« On a des comportements très variables et une croyance très hétérogène sur le risque de se faire mordre [par une tique] et sur la sévérité de la maladie de Lyme », commente Marc Leandri, maître de conférences en sciences économiques à l’UVSQ et à Paris-Saclay. C’est la première conclusion qu’il tire des résultats rendus par l’enquête sur le comportement et les perceptions des usagers des forêts vis-à-vis des tiques et de la maladie de Lyme. « Ça aide à comprendre le problème de santé publique », poursuit-il.
Dans un pays comme la France, la maladie de Lyme est justement peu connue du grand public. D’autant plus qu’en raison du réchauffement climatique, la population des tiques augmenterait dans certaines régions, comme en Île-de-France – bien qu’elle reste moins touchée que la moyenne nationale – selon le maître de conférence, d’où cette diversité dans les résultats. Les habitants ne seraient pas tous suffisamment informés.

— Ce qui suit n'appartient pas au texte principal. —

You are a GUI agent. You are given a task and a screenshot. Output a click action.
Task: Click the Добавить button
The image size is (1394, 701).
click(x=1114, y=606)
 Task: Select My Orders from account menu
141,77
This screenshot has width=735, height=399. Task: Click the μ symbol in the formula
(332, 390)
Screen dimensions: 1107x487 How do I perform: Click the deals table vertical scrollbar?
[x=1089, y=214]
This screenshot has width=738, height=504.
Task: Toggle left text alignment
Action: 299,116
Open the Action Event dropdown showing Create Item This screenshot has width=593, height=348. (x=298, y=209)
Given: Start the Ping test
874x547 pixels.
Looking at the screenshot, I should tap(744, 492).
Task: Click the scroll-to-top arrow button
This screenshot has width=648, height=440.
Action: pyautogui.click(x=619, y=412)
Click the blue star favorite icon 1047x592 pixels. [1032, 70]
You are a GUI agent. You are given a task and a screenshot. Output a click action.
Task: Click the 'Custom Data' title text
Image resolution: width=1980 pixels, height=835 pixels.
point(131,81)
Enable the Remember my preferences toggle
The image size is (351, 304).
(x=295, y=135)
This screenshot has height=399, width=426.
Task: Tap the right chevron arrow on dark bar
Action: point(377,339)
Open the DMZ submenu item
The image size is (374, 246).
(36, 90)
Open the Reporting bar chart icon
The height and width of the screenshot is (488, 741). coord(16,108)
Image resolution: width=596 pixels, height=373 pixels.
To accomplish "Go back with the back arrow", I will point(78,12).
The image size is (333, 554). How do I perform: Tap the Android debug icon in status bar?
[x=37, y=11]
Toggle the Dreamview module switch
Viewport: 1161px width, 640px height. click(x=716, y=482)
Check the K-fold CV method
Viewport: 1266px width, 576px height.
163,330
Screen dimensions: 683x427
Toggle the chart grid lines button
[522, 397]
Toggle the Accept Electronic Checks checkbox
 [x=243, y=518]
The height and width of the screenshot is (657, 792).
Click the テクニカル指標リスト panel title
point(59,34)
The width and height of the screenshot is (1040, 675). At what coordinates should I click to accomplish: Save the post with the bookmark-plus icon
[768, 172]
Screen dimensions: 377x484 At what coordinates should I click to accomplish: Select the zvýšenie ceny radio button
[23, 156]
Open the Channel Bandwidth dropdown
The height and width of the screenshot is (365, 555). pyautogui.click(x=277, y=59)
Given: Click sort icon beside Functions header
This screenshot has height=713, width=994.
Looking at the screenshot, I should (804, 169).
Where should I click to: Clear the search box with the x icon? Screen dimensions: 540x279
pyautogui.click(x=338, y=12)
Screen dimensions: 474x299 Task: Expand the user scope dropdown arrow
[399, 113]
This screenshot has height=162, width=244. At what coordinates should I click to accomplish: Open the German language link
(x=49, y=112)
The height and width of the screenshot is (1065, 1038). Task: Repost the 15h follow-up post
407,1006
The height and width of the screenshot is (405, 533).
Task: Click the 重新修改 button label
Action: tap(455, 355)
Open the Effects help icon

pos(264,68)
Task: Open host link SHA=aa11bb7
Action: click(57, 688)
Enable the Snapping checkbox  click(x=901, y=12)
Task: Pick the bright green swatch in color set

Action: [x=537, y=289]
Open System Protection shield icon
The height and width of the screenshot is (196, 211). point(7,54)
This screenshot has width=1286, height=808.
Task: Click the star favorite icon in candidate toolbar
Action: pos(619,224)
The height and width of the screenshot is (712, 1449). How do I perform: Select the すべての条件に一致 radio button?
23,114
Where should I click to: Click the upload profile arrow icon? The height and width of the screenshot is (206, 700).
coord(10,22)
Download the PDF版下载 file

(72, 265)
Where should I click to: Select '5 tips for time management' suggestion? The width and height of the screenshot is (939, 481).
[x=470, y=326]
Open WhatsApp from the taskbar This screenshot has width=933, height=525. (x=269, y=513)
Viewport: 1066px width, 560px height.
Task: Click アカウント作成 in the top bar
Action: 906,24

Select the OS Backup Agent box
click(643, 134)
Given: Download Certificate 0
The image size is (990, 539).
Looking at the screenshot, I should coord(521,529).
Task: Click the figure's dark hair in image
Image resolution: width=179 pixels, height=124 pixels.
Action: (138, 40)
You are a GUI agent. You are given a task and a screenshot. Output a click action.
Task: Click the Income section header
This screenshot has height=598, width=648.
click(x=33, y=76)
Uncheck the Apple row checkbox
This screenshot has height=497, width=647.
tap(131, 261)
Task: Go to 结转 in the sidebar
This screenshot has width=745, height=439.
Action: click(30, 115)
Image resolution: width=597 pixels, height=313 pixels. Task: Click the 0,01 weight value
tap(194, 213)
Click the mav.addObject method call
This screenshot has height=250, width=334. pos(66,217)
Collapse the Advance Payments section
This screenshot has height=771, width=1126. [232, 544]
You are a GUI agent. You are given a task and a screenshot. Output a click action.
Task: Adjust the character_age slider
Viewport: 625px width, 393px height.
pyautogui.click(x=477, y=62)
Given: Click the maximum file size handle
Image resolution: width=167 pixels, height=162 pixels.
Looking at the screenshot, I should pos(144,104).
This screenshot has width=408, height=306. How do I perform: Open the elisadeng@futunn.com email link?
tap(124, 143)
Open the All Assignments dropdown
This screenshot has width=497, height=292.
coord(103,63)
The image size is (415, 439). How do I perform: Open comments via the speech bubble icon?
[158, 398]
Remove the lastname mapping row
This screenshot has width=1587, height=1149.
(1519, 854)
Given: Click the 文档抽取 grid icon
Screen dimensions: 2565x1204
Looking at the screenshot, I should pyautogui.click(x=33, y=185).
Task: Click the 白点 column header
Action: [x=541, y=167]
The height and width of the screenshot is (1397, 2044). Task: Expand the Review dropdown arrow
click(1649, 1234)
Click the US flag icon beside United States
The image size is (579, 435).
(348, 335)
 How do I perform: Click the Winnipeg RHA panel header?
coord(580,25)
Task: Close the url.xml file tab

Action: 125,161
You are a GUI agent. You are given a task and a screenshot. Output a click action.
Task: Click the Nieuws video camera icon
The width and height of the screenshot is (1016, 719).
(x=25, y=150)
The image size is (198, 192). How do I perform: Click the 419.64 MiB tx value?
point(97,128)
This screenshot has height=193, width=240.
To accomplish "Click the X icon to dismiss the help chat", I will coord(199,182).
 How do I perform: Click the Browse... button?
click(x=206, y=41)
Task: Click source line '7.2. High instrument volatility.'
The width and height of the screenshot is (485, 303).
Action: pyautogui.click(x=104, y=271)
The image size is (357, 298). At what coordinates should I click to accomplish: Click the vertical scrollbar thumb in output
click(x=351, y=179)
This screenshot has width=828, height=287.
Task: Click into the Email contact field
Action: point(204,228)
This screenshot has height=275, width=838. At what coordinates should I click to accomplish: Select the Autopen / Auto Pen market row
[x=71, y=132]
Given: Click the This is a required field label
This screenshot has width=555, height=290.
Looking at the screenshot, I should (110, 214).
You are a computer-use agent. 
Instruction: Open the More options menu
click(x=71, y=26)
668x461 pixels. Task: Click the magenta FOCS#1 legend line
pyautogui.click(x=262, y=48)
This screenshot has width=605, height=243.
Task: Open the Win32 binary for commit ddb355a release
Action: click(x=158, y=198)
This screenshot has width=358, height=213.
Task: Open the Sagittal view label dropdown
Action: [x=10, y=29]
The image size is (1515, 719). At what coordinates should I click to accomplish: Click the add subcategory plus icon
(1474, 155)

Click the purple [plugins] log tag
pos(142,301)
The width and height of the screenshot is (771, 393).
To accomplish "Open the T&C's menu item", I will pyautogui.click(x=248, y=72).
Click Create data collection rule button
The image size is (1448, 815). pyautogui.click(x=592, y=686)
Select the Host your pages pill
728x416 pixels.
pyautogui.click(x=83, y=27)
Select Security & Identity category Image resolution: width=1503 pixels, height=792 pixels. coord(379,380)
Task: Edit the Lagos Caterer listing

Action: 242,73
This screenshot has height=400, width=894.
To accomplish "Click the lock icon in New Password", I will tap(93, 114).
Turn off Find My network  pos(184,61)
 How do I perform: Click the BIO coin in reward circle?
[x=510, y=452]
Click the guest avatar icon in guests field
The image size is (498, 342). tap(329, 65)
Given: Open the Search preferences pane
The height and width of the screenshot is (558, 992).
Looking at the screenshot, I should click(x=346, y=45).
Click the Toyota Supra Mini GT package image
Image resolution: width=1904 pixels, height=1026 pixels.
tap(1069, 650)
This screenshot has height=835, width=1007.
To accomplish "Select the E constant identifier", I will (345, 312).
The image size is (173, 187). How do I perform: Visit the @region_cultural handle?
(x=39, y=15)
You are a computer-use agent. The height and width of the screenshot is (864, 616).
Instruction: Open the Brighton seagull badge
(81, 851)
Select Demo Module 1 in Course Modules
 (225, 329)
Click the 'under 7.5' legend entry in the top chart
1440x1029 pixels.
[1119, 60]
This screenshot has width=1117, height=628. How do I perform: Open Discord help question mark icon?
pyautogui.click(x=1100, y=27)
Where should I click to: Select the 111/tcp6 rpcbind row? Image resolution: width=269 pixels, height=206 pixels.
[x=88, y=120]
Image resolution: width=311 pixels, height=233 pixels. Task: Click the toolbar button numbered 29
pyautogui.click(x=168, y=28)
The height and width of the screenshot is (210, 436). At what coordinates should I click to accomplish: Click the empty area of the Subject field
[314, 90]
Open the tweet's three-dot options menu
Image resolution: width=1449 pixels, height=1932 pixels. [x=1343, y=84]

Par exemple, certaines personnes se protégeraient des tiques en forêt et connaîtraient les différents symptômes de la maladie, alors que d’autres ne se protégeraient pas et penseraient que la maladie n’est pas grave. « Cette forte hétérogénéité rend plus complexe la mise en place d’instruments d’information », en conclut le maître de conférences.
Lancée fin septembre, début octobre, cette enquête, s’inscrivant dans un projet de recherche interdisciplinaire porté par le laboratoire Cemotev de l’UFR de sciences sociales de l’UVSQ et de l’université Paris-Saclay, vise justement à sensibiliser davantage les usagers des forêts pour in fine proposer des moyens de communication, afin de lutter contre les risques de morsures et d’infections.
Les résultats étant récents, ils sont à prendre, pour le moment, avec des pincettes. « L’échantillon de 1 200 réponses avec un bon taux de remplissage […] demande un recalibrage. On a des catégories surreprésentées et d’autres sous-représentées », nuance Marc Leandri, bien que les résultats donnent déjà une tendance qui vérifie l’hypothèse du maître de conférences sur l’hétérogénéité des réponses.
Pour l’instant, ce sont les 46-65 ans qui ont le plus répondu à l’enquête, soit 45 % des réponses contre 35 % pour les 25-45 ans et 9 % pour les 18-25 ans, selon le premier jet de réponse de l’enquête.
Et dans les Yvelines, le niveau de sensibilisation aux tiques et à la maladie serait pour le moment inférieur à la moyenne de l’échantillon national. Les usagers des forêts interrogés ont en moyenne un niveau de protection inférieur de 30 %. Ils ont une connaissance des tiques inférieure d’environ 20 % et une connaissance de la maladie de Lyme inférieure de 20 %, par rapport à la moyenne de l’échantillon national, selon les chiffres « très préliminaires » de l’enquête.
Celle-ci pose également des questions sur le mode de communication le plus efficace. Pour le moment, et au vu des réponses, l’affichage dans les espaces boisés, l’information dans les médias et sur les réseaux sociaux ressortent le plus. Une meilleure qualité statistique est espérée à la fin de l’hiver, avec un échantillon oscillant entre 1 000 et 1 500 réponses.
Pour autant, cette maladie reste difficile à prévenir et à faire connaître au vu de ses symptômes très aléatoires et hétérogènes. « On n’est pas capables de dire aux gens : ‘‘ Vous exagérez ou pas [dans la perception et la protection] ’’, car la maladie de Lyme, ce sont des symptômes très variables d’une personne à une autre. Ça peut être une légère fièvre, des courbatures, ou une infection chronique, des problèmes neurologiques… », illustre le maître de conférences. Selon lui, les instruments de prévention doivent prendre en compte cette hétérogénéité, en plus de celle des croyances des usagers sur l’infection.
C’est pourquoi, une autre enquête va être lancée d’ici deux semaines auprès des experts médicaux sur la maladie, « comme les symptômes sont […] peu traités en France, justifie-
t-il. On va comparer la perception de la population générale avec la perception des experts médicaux. » L’équipe de recherche souhaite en effet savoir si les médecins sont inquiets, si les risques sont surestimés, etc. Le questionnaire est en train d’être finalisé et ce serait une première en France, selon Marc Leandri. Les données devraient être traitées d’ici février.